EXERCISE: Exact transcript, pictures excluded: write out every record below.
::: PROVIDED DATA :::
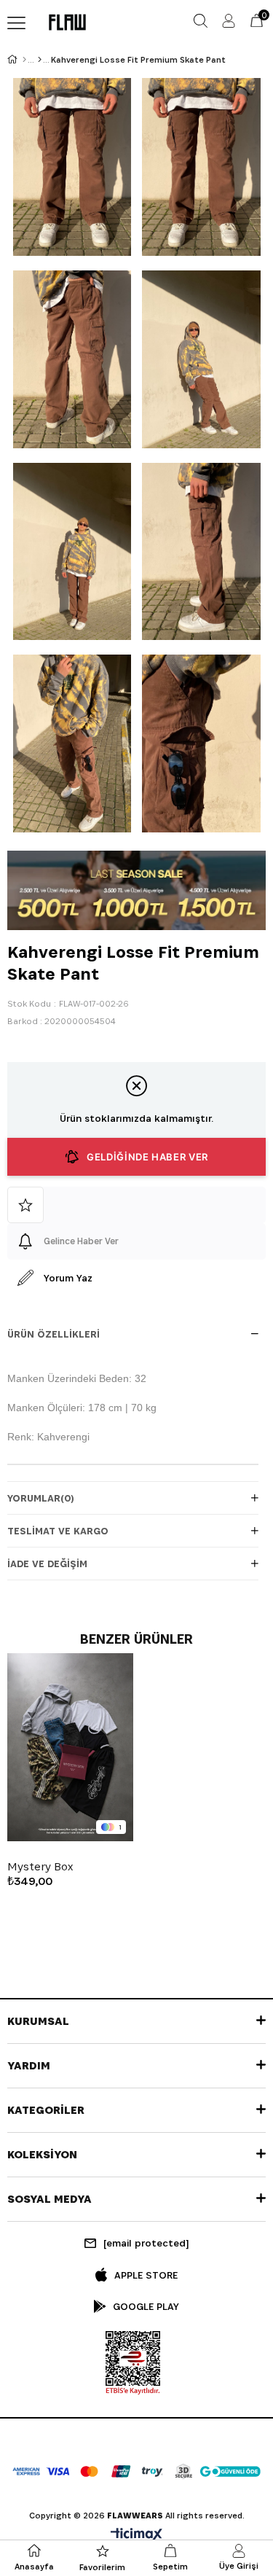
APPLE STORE (146, 2275)
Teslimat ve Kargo (57, 1530)
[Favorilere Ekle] (136, 1205)
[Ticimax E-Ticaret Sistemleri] (136, 2535)
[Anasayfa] (24, 59)
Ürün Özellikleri (53, 1333)
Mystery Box (40, 1866)
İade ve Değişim (47, 1563)
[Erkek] (39, 59)
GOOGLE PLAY (146, 2306)
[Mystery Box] (70, 1747)
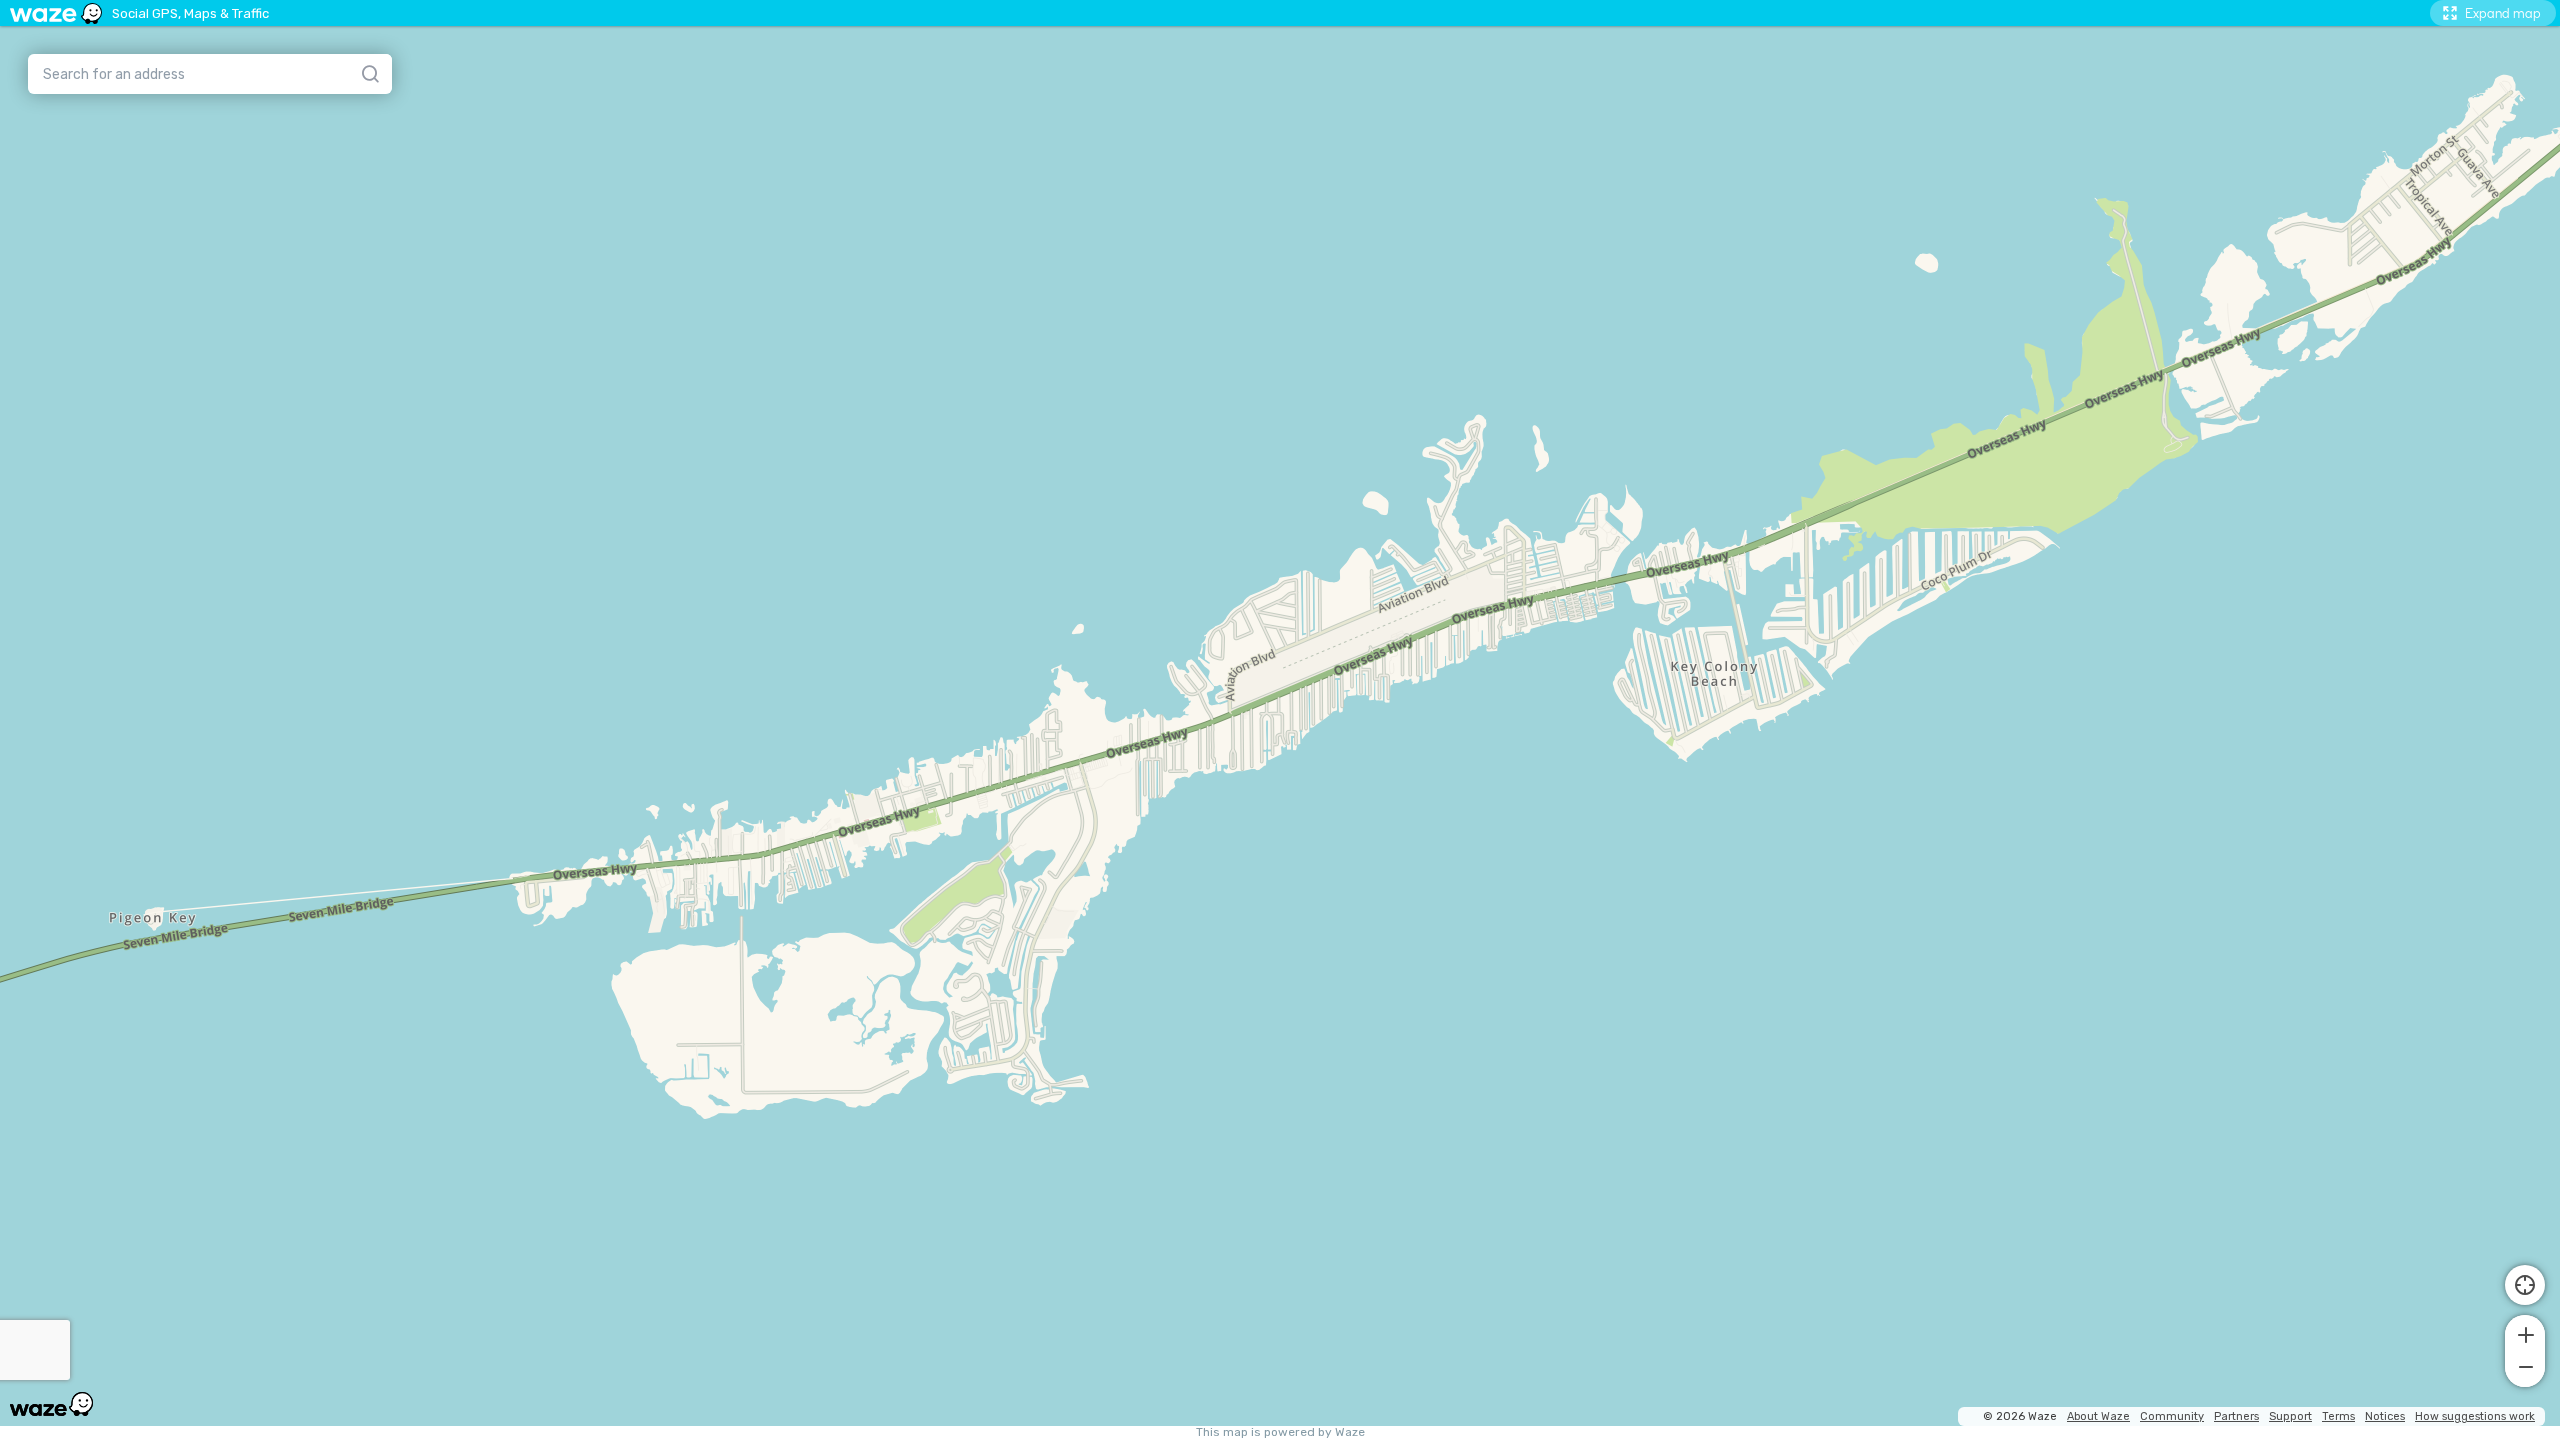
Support (2290, 1416)
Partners (2236, 1416)
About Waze (2098, 1416)
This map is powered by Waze (1280, 1432)
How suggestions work (2475, 1416)
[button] (2525, 1333)
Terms (2338, 1416)
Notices (2385, 1416)
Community (2172, 1416)
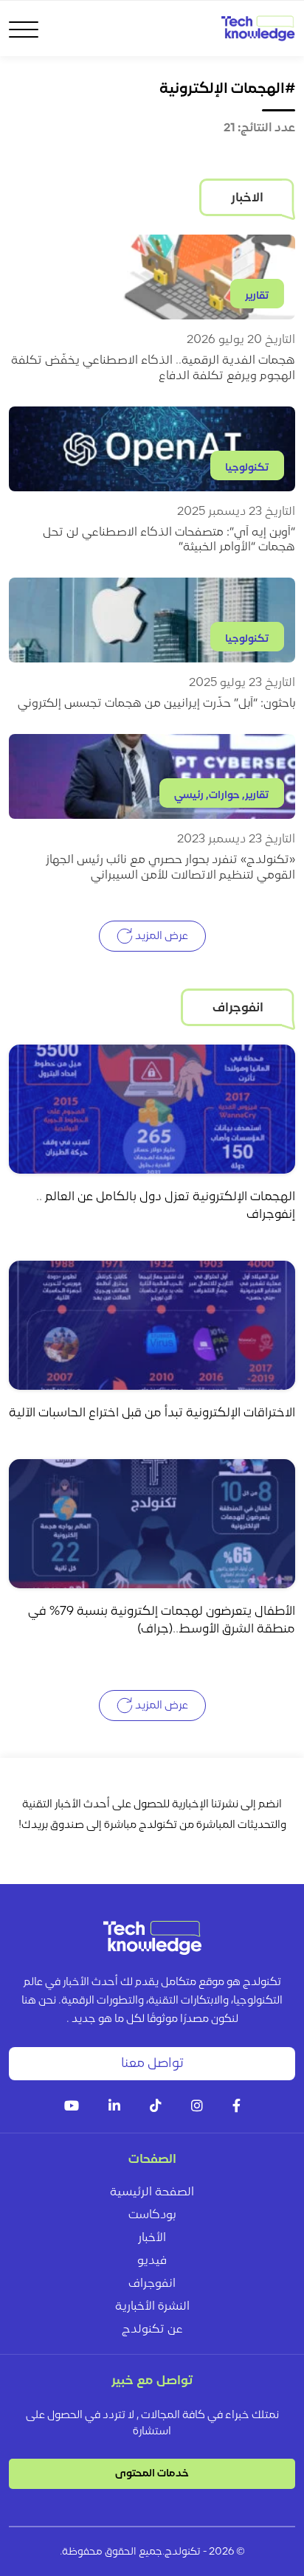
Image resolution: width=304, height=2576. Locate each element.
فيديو (152, 2261)
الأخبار (152, 2238)
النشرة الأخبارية (152, 2307)
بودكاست (152, 2215)
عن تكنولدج (152, 2330)
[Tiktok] (156, 2107)
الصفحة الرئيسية (152, 2192)
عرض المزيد (160, 935)
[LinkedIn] (114, 2107)
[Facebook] (236, 2107)
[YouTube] (71, 2107)
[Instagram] (197, 2107)
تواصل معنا (152, 2064)
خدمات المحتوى (152, 2473)
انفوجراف (152, 2284)
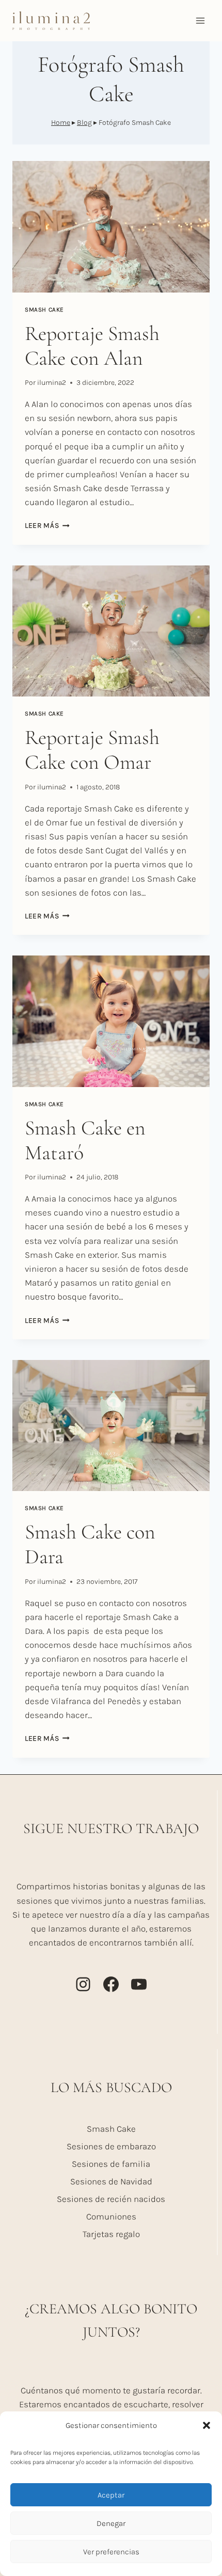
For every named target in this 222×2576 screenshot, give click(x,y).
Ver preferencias (111, 2551)
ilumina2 (51, 382)
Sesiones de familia (111, 2164)
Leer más (47, 525)
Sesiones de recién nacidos (111, 2199)
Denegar (111, 2523)
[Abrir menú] (200, 20)
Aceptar (111, 2495)
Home (60, 122)
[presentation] (111, 227)
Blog (84, 122)
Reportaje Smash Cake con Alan (92, 345)
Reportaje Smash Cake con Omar (92, 749)
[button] (206, 2425)
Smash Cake (44, 309)
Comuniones (111, 2216)
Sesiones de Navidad (111, 2181)
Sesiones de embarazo (111, 2146)
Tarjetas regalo (111, 2234)
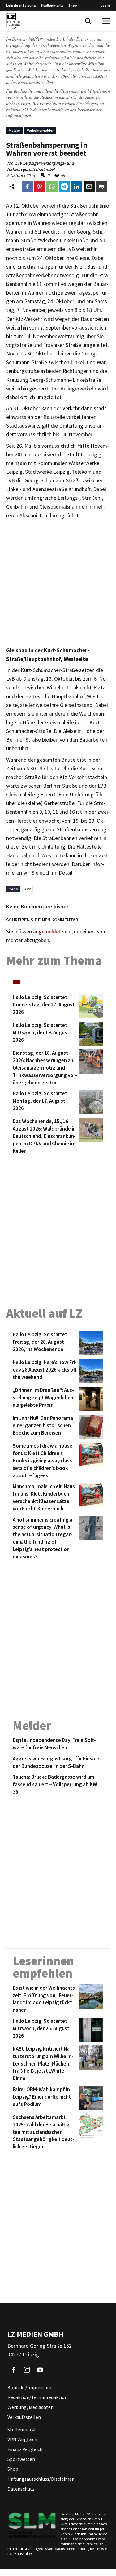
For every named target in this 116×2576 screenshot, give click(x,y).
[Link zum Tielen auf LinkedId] (76, 186)
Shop (72, 5)
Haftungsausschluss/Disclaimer (40, 2479)
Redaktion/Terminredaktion (37, 2397)
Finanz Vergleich (24, 2449)
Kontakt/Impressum (29, 2387)
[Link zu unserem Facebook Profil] (13, 2370)
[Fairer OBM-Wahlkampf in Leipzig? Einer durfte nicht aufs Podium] (90, 2098)
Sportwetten (21, 2459)
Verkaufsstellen (24, 2417)
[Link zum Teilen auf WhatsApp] (52, 186)
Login (105, 5)
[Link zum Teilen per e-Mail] (89, 186)
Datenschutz (21, 2489)
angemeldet (47, 931)
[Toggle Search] (88, 21)
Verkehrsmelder (40, 130)
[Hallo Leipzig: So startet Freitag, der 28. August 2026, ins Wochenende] (90, 1343)
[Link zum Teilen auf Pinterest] (39, 186)
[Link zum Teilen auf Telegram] (64, 186)
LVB (27, 889)
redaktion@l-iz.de (21, 109)
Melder (14, 130)
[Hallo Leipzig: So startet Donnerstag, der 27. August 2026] (90, 1006)
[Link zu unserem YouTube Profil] (40, 2370)
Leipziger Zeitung (21, 5)
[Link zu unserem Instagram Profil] (27, 2370)
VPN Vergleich (22, 2439)
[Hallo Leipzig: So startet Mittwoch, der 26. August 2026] (90, 2030)
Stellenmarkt (52, 5)
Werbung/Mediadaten (30, 2407)
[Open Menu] (106, 21)
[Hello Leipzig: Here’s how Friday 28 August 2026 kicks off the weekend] (90, 1371)
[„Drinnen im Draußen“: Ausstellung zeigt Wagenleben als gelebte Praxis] (90, 1399)
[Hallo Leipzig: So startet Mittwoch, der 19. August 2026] (90, 1034)
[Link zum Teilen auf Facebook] (27, 186)
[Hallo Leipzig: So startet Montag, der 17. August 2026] (90, 1102)
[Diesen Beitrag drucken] (101, 186)
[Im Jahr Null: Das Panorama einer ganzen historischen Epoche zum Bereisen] (90, 1427)
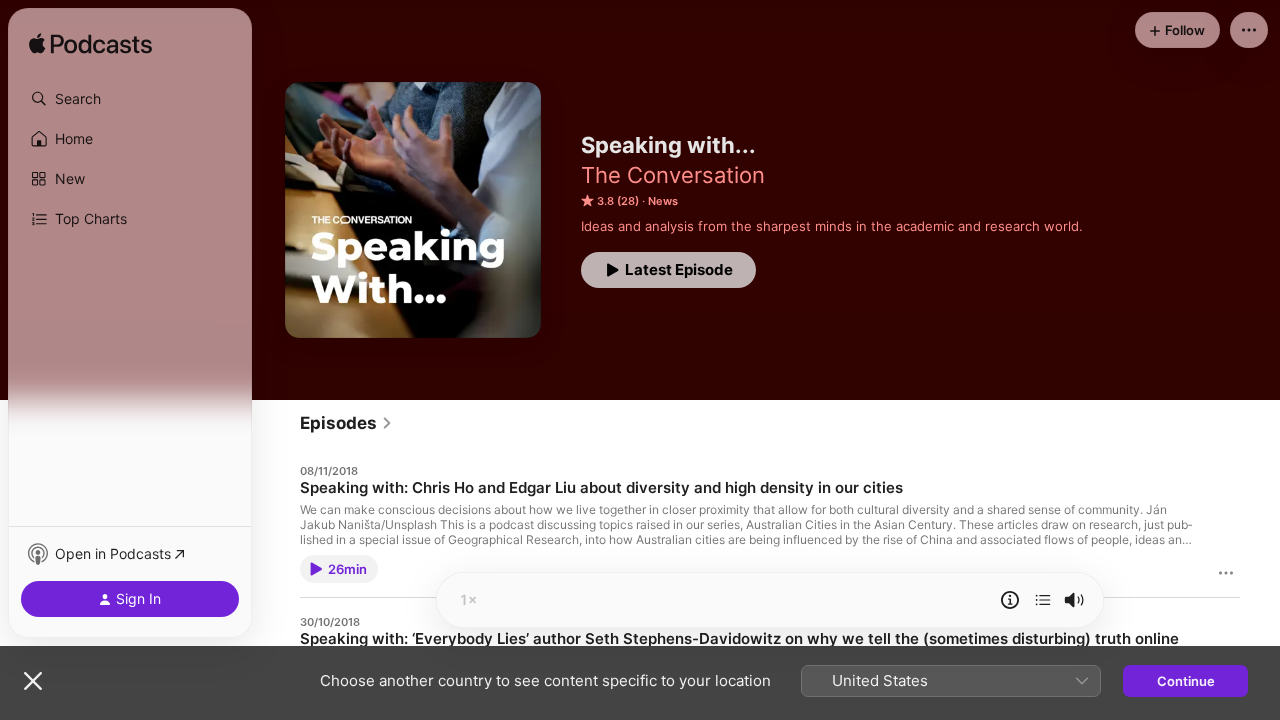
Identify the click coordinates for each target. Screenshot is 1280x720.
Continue (1186, 681)
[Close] (33, 681)
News (663, 201)
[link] (346, 423)
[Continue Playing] (1043, 600)
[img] (90, 45)
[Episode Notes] (1010, 600)
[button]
:::
RESULT OF THE TASK:
APPLE STORE (146, 2275)
Teslimat ve Kargo (57, 1530)
[Favorilere Ekle] (136, 1205)
[Ticimax E-Ticaret Sistemleri] (136, 2535)
[Anasayfa] (24, 59)
Ürün Özellikleri (53, 1333)
Mystery Box (40, 1866)
İade ve Değişim (47, 1563)
[Erkek] (39, 59)
GOOGLE PLAY (146, 2306)
[Mystery Box] (70, 1747)
Support (2290, 1416)
Partners (2236, 1416)
About Waze (2098, 1416)
This map is powered by Waze (1280, 1432)
How suggestions work (2475, 1416)
[button] (2525, 1333)
Terms (2338, 1416)
Notices (2385, 1416)
Community (2172, 1416)
Image resolution: width=304, height=2576. Locate each element.
فيديو (152, 2261)
الأخبار (152, 2238)
النشرة الأخبارية (152, 2307)
بودكاست (152, 2215)
عن تكنولدج (152, 2330)
[Tiktok] (156, 2107)
الصفحة الرئيسية (152, 2192)
عرض المزيد (160, 935)
[LinkedIn] (114, 2107)
[Facebook] (236, 2107)
[YouTube] (71, 2107)
[Instagram] (197, 2107)
تواصل معنا (152, 2064)
خدمات المحتوى (152, 2473)
انفوجراف (152, 2284)
For every named target in this 222×2576 screenshot, give click(x,y).
Ver preferencias (111, 2551)
ilumina2 (51, 382)
Sesiones de familia (111, 2164)
Leer más (47, 525)
Sesiones de recién nacidos (111, 2199)
Denegar (111, 2523)
[Abrir menú] (200, 20)
Aceptar (111, 2495)
Home (60, 122)
[presentation] (111, 227)
Blog (84, 122)
Reportaje Smash Cake con Alan (92, 345)
Reportaje Smash Cake con Omar (92, 749)
[button] (206, 2425)
Smash Cake (44, 309)
Comuniones (111, 2216)
Sesiones de Navidad (111, 2181)
Sesiones de embarazo (111, 2146)
Tarjetas regalo (111, 2234)
For every named target in this 116×2576 screenshot, give click(x,y).
[Link zum Tielen auf LinkedId] (76, 186)
Shop (72, 5)
Haftungsausschluss/Disclaimer (40, 2479)
Redaktion/Terminredaktion (37, 2397)
Finanz Vergleich (24, 2449)
Kontakt/Impressum (29, 2387)
[Link zu unserem Facebook Profil] (13, 2370)
[Fairer OBM-Wahlkampf in Leipzig? Einer durfte nicht aufs Podium] (90, 2098)
Sportwetten (21, 2459)
Verkaufsstellen (24, 2417)
[Link zum Teilen auf WhatsApp] (52, 186)
Login (105, 5)
[Link zum Teilen per e-Mail] (89, 186)
Datenschutz (21, 2489)
angemeldet (47, 931)
[Toggle Search] (88, 21)
Verkehrsmelder (40, 130)
[Hallo Leipzig: So startet Freitag, der 28. August 2026, ins Wochenende] (90, 1343)
[Link zum Teilen auf Pinterest] (39, 186)
[Link zum Teilen auf Telegram] (64, 186)
LVB (27, 889)
redaktion@l-iz.de (21, 109)
Melder (14, 130)
[Hallo Leipzig: So startet Donnerstag, der 27. August 2026] (90, 1006)
[Link zu unserem YouTube Profil] (40, 2370)
Leipziger Zeitung (21, 5)
[Link zu unserem Instagram Profil] (27, 2370)
VPN Vergleich (22, 2439)
[Hallo Leipzig: So startet Mittwoch, der 26. August 2026] (90, 2030)
Stellenmarkt (52, 5)
Werbung/Mediadaten (30, 2407)
[Open Menu] (106, 21)
[Hello Leipzig: Here’s how Friday 28 August 2026 kicks off the weekend] (90, 1371)
[„Drinnen im Draußen“: Ausstellung zeigt Wagenleben als gelebte Praxis] (90, 1399)
[Hallo Leipzig: So startet Mittwoch, der 19. August 2026] (90, 1034)
[Link zum Teilen auf Facebook] (27, 186)
[Hallo Leipzig: So startet Montag, der 17. August 2026] (90, 1102)
[Diesen Beitrag drucken] (101, 186)
[Im Jahr Null: Das Panorama einer ganzen historischen Epoche zum Bereisen] (90, 1427)
Identify the click coordinates for each target. Screenshot is 1280x720.
Continue (1186, 681)
[Close] (33, 681)
News (663, 201)
[link] (346, 423)
[Continue Playing] (1043, 600)
[img] (90, 45)
[Episode Notes] (1010, 600)
[button]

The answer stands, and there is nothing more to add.